What the exercise asks
Please reproduce each of the entries below exactly as they appear.

Items from a data source
::::::::
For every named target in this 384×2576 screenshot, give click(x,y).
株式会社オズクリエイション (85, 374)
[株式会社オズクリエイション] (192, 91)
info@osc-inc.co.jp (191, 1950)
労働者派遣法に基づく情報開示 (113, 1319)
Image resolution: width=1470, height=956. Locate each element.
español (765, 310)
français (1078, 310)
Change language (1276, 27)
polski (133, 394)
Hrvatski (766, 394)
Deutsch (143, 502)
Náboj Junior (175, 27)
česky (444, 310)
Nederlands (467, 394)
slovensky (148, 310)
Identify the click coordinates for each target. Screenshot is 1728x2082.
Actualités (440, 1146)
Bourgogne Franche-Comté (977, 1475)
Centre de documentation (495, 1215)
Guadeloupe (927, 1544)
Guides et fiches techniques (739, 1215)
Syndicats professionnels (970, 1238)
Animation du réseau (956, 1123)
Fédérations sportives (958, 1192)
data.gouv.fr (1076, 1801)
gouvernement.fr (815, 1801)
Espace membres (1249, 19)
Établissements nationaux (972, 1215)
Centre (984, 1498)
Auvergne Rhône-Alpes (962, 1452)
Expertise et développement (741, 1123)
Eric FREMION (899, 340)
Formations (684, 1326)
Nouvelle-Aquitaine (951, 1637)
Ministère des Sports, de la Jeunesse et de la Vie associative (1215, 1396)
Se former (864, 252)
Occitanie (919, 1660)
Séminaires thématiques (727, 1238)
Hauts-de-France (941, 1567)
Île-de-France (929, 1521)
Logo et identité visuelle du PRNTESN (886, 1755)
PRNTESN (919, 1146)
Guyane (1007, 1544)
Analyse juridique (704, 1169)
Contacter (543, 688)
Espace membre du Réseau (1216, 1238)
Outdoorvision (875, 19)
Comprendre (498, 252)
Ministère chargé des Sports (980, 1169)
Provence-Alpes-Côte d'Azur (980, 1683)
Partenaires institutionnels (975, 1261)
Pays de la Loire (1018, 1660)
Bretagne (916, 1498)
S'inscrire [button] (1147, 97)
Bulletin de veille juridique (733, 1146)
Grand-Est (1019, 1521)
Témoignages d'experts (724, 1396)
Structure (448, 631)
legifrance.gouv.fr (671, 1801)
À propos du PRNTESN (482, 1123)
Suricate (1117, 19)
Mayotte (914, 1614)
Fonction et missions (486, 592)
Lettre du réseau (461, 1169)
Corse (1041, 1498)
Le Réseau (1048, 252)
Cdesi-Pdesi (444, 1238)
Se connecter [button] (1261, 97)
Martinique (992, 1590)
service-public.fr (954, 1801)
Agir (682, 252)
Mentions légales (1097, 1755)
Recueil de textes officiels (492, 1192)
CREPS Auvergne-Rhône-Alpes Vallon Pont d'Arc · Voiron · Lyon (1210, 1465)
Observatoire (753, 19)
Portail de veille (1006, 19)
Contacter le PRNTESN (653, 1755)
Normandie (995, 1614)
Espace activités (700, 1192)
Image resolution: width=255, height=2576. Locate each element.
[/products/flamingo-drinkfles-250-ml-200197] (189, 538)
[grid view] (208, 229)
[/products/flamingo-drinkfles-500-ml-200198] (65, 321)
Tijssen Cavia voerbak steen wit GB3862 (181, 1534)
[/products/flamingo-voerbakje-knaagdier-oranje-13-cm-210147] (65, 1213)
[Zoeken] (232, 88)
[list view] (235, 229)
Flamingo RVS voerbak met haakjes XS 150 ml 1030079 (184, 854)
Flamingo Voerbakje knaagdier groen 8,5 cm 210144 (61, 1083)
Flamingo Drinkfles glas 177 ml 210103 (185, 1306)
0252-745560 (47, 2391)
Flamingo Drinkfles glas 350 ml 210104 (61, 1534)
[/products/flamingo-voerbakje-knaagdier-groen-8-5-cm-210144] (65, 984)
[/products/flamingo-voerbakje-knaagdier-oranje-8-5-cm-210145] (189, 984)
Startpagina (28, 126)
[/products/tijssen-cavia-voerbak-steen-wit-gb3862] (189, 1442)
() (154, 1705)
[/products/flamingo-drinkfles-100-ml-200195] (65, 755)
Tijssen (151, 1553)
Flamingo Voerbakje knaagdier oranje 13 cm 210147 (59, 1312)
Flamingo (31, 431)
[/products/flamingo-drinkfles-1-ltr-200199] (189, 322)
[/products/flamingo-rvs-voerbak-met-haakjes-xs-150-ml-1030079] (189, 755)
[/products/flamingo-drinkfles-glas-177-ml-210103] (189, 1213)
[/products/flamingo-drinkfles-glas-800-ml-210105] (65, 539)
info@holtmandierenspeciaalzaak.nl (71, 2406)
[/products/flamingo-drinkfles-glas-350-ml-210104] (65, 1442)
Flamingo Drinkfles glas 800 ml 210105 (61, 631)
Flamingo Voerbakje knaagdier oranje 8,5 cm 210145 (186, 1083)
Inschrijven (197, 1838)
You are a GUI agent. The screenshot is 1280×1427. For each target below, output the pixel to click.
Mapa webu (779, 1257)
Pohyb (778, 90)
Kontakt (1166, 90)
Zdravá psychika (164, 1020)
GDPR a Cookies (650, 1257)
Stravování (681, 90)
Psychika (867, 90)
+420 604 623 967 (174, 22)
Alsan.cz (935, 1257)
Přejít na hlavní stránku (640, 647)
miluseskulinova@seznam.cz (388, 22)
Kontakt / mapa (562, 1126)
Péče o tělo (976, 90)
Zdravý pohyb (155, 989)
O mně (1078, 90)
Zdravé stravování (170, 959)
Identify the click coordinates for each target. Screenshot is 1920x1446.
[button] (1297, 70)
::::::::
Task output
For every named target in this 384×2576 screenshot, give click(x,y).
株式会社オズクリエイション (85, 374)
[株式会社オズクリエイション] (192, 91)
info@osc-inc.co.jp (191, 1950)
労働者派遣法に基づく情報開示 (113, 1319)
Image resolution: width=1470, height=956. Locate each element.
español (765, 310)
français (1078, 310)
Change language (1276, 27)
polski (133, 394)
Hrvatski (766, 394)
Deutsch (143, 502)
Náboj Junior (175, 27)
česky (444, 310)
Nederlands (467, 394)
slovensky (148, 310)
Identify the click coordinates for each target. Screenshot is 1728x2082.
Actualités (440, 1146)
Bourgogne Franche-Comté (977, 1475)
Centre de documentation (495, 1215)
Guadeloupe (927, 1544)
Guides et fiches techniques (739, 1215)
Syndicats professionnels (970, 1238)
Animation du réseau (956, 1123)
Fédérations sportives (958, 1192)
data.gouv.fr (1076, 1801)
gouvernement.fr (815, 1801)
Espace membres (1249, 19)
Établissements nationaux (972, 1215)
Centre (984, 1498)
Auvergne Rhône-Alpes (962, 1452)
Expertise et développement (741, 1123)
Eric FREMION (899, 340)
Formations (684, 1326)
Nouvelle-Aquitaine (951, 1637)
Ministère des Sports, de la Jeunesse et de la Vie associative (1215, 1396)
Se former (864, 252)
Occitanie (919, 1660)
Séminaires thématiques (727, 1238)
Hauts-de-France (941, 1567)
Île-de-France (929, 1521)
Logo et identité visuelle du PRNTESN (886, 1755)
PRNTESN (919, 1146)
Guyane (1007, 1544)
Analyse juridique (704, 1169)
Contacter (543, 688)
Espace membre du Réseau (1216, 1238)
Outdoorvision (875, 19)
Comprendre (498, 252)
Ministère chargé des Sports (980, 1169)
Provence-Alpes-Côte d'Azur (980, 1683)
Partenaires institutionnels (975, 1261)
Pays de la Loire (1018, 1660)
Bretagne (916, 1498)
S'inscrire [button] (1147, 97)
Bulletin de veille juridique (733, 1146)
Grand-Est (1019, 1521)
Témoignages d'experts (724, 1396)
Structure (448, 631)
legifrance.gouv.fr (671, 1801)
À propos du PRNTESN (482, 1123)
Suricate (1117, 19)
Mayotte (914, 1614)
Fonction et missions (486, 592)
Lettre du réseau (461, 1169)
Corse (1041, 1498)
Le Réseau (1048, 252)
Cdesi-Pdesi (444, 1238)
Se connecter [button] (1261, 97)
Martinique (992, 1590)
service-public.fr (954, 1801)
Agir (682, 252)
Mentions légales (1097, 1755)
Recueil de textes officiels (492, 1192)
CREPS Auvergne-Rhône-Alpes Vallon Pont d'Arc · Voiron · Lyon (1210, 1465)
Observatoire (753, 19)
Portail de veille (1006, 19)
Contacter le PRNTESN (653, 1755)
Normandie (995, 1614)
Espace activités (700, 1192)
Image resolution: width=255, height=2576. Locate each element.
[/products/flamingo-drinkfles-250-ml-200197] (189, 538)
[grid view] (208, 229)
[/products/flamingo-drinkfles-500-ml-200198] (65, 321)
Tijssen Cavia voerbak steen wit GB3862 (181, 1534)
[/products/flamingo-voerbakje-knaagdier-oranje-13-cm-210147] (65, 1213)
[Zoeken] (232, 88)
[list view] (235, 229)
Flamingo RVS voerbak met haakjes XS 150 ml 1030079 (184, 854)
Flamingo Voerbakje knaagdier groen 8,5 cm 210144 (61, 1083)
Flamingo Drinkfles glas 177 ml 210103 (185, 1306)
0252-745560 (47, 2391)
Flamingo Drinkfles glas 350 ml 210104 (61, 1534)
[/products/flamingo-voerbakje-knaagdier-groen-8-5-cm-210144] (65, 984)
[/products/flamingo-voerbakje-knaagdier-oranje-8-5-cm-210145] (189, 984)
Startpagina (28, 126)
[/products/tijssen-cavia-voerbak-steen-wit-gb3862] (189, 1442)
() (154, 1705)
[/products/flamingo-drinkfles-100-ml-200195] (65, 755)
Tijssen (151, 1553)
Flamingo Voerbakje knaagdier oranje 13 cm 210147 (59, 1312)
Flamingo (31, 431)
[/products/flamingo-drinkfles-1-ltr-200199] (189, 322)
[/products/flamingo-rvs-voerbak-met-haakjes-xs-150-ml-1030079] (189, 755)
[/products/flamingo-drinkfles-glas-177-ml-210103] (189, 1213)
[/products/flamingo-drinkfles-glas-800-ml-210105] (65, 539)
info@holtmandierenspeciaalzaak.nl (71, 2406)
[/products/flamingo-drinkfles-glas-350-ml-210104] (65, 1442)
Flamingo Drinkfles glas 800 ml 210105 (61, 631)
Flamingo Voerbakje knaagdier oranje 8,5 cm 210145 (186, 1083)
Inschrijven (197, 1838)
You are a GUI agent. The screenshot is 1280×1427. For each target below, output the pixel to click.
Mapa webu (779, 1257)
Pohyb (778, 90)
Kontakt (1166, 90)
Zdravá psychika (164, 1020)
GDPR a Cookies (650, 1257)
Stravování (681, 90)
Psychika (867, 90)
+420 604 623 967 (174, 22)
Alsan.cz (935, 1257)
Přejít na hlavní stránku (640, 647)
miluseskulinova@seznam.cz (388, 22)
Kontakt / mapa (562, 1126)
Péče o tělo (976, 90)
Zdravý pohyb (155, 989)
O mně (1078, 90)
Zdravé stravování (170, 959)
Identify the click coordinates for each target. Screenshot is 1920x1446.
[button] (1297, 70)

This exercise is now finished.